___ MATERIALS PROVIDED

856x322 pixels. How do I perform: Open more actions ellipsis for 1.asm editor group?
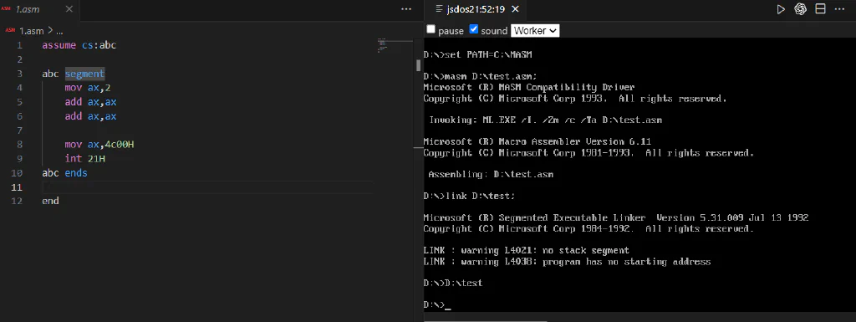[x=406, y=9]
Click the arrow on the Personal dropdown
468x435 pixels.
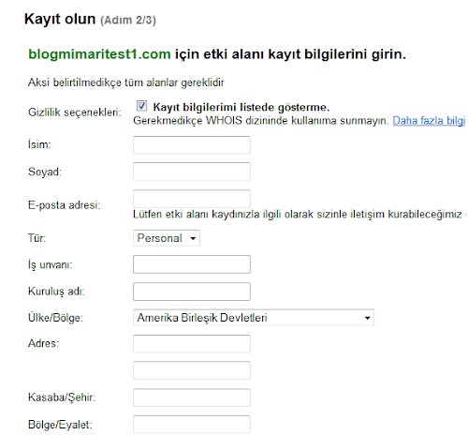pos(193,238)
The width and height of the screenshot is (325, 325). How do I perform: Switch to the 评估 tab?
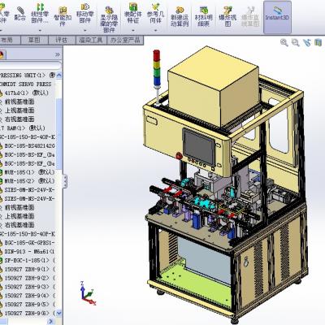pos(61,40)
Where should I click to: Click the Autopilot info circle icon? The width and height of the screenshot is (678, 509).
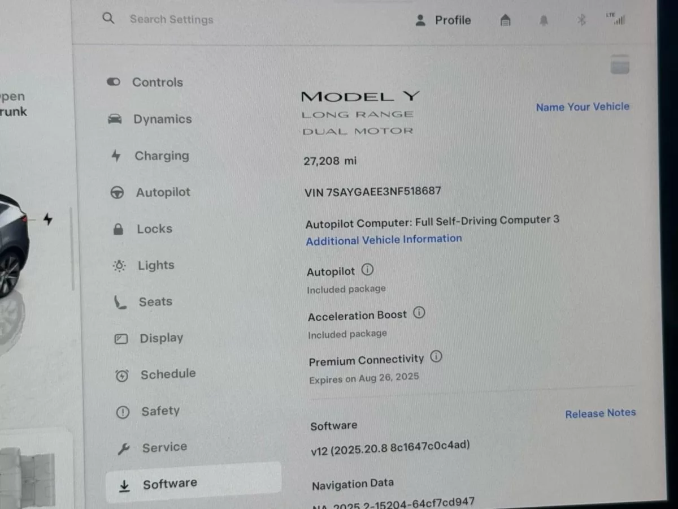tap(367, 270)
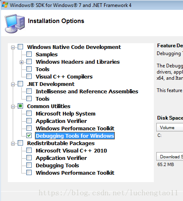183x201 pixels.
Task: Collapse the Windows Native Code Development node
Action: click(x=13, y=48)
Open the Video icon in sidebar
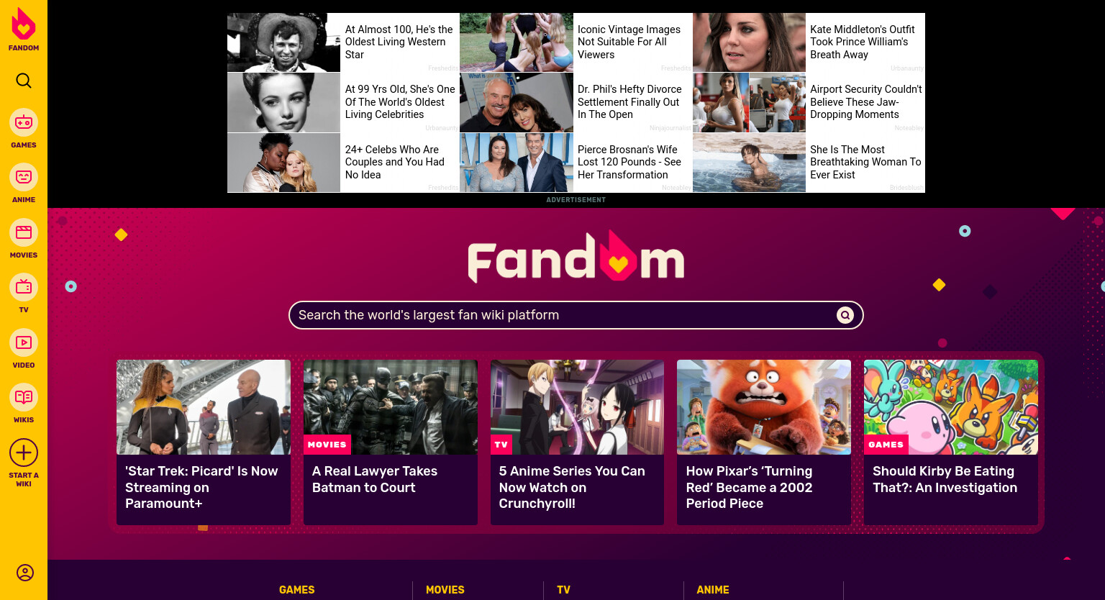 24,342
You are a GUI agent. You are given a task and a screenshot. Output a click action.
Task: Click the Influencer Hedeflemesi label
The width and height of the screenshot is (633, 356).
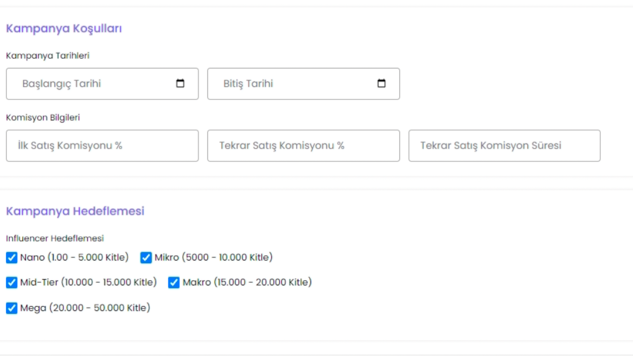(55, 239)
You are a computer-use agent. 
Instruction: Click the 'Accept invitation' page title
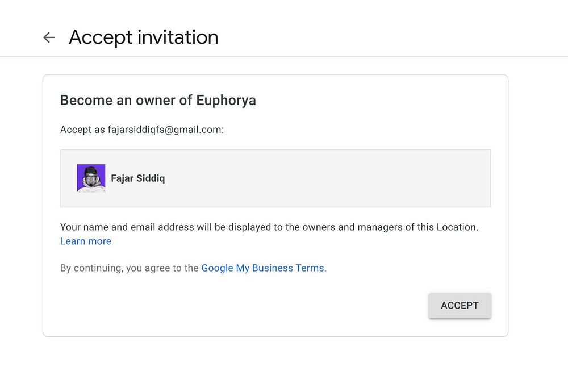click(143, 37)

______

(WHAT THE EXERCISE ASKS) Which lines run from the one that holds "Instruction: Click the" to the final line of the records above? Return them exactly, and skip the pictures.

(TASK OUTPUT)
Instruction: Click the 'Accept invitation' page title
click(143, 37)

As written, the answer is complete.